“Whenever I get gloomy with the state of the world, I think about the arrivals gate at Heathrow Airport… and I’ve got a sneaky feeling you’ll find that love, actually, is all around.” It is too early to start thinking about Christmas, but Love Actually – which begins with the ever-droll Hugh Grant narrating that sappy line – is on my mind. That Christmas movie is like comfort food on film. Lots of good actors, great music, relatively amusing stories, and plenty of sap. That’s what the world needs right now, more love and sappiness. Unfortunately, love and sap are not typical health IT policy themes. And so, the blog today will touch on a less-lovey-dovey topic: provider directories. I explain below in the One Thoughtful Paragraph.
Other news that is not lovey-dovey, but important for our health tech interests:
- ASTP/ONC and CMS released several new or updated health IT market datasets, including 2023 certified health IT usage by hospitals and clinicians in Medicare programs, hospitals participating in health information networks (2022-2024), and a catalog of health apps from EHR marketplaces (2019-2025), finding trends in the evolution of the digital health ecosystem.
- U.S. Senate Commerce Committee Chair Ted Cruz (R-TX) introduced a legislative framework for AI last week, outlining five pillars for “light-touch” AI regulation. The framework expands upon the White House’s AI Action Plan and includes the SANDBOX Act, which would establish a two-year program where AI developers can test new technologies in a modified regulatory environment and waive certain testing requirements.

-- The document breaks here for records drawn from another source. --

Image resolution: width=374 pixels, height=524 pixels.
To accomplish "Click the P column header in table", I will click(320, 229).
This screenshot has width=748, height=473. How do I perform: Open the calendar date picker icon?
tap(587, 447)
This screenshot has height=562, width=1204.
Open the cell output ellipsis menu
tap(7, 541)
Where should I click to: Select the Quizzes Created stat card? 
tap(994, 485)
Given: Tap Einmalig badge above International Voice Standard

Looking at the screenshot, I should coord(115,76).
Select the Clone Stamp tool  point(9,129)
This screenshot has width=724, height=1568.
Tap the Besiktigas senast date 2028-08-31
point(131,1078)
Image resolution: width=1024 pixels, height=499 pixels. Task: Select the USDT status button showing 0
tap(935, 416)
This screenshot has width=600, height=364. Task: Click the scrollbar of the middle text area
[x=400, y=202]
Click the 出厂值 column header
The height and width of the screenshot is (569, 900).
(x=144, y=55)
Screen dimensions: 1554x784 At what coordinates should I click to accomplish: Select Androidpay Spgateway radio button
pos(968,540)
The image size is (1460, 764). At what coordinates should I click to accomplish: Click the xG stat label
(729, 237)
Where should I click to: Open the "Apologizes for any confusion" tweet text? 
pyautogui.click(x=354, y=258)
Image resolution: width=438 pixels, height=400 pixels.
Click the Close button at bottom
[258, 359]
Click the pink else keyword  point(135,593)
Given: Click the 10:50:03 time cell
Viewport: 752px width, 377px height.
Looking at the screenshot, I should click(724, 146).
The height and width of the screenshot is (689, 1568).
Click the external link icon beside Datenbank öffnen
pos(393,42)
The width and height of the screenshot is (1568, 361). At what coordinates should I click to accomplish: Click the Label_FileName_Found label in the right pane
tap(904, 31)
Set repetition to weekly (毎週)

- The AMA included several health AI services in the 2026 Current Procedural Terminology (CPT) code set, including algorithmic analysis of electrocardiogram recording and AI-enabled software for burn wound assessment. It is an acknowledgement of an AMA survey that showed almost two-thirds of doctors reported using health AI last year.
What kind of idiot doesn’t make copies? In the movie Love Actually, this is what a frustrated Aurelia says to Colin Firth’s character, an author, as they swim in a freezing pond to try and retrieve his book manuscript pages that flew off in the wind. Frustrations with a different kind of “book” – everyone’s health plan provider directory – are also coming to a climactic scene at CMS. Patients know they should look for a doctor in their health plan’s provider directory to find “in-network” providers to get lower or no out-of-pocket charges. But health plans try and fail to keep the provider directory information updated and patients end up feeling like they are swimming in a freezing pond going after a useless book. To fix this problem, CMS is preparing to launch a national provider directory. It is trying it out in Oklahoma – writing a small book first. In the meantime, CMS proposed (in a new rule) that Medicare Advantage plans submit their provider network lists to the agency by January 1, 2026, and update it every 30 days to reflect changes in provider participation. The idea is that CMS will add the information to the Medicare Plan Finder – one-stop shopping for everything that a Medicare beneficiary needs to know about their health plan and provider options. Interestingly, CMS didn’t also suggest that providers should keep health plans updated about their information, despite acknowledging comments that the “underlying cause of inaccuracy is when providers fail to promptly update their address, telephone number, or other provider directory information.” So that makes things harder, because we all know that plan-provider relationship is a bit strained. It is like in the movie, Love Actually, when the British Prime Minister says to the cocky American President: “I love that word “relationship.” Covers all manner of sins, doesn’t it?”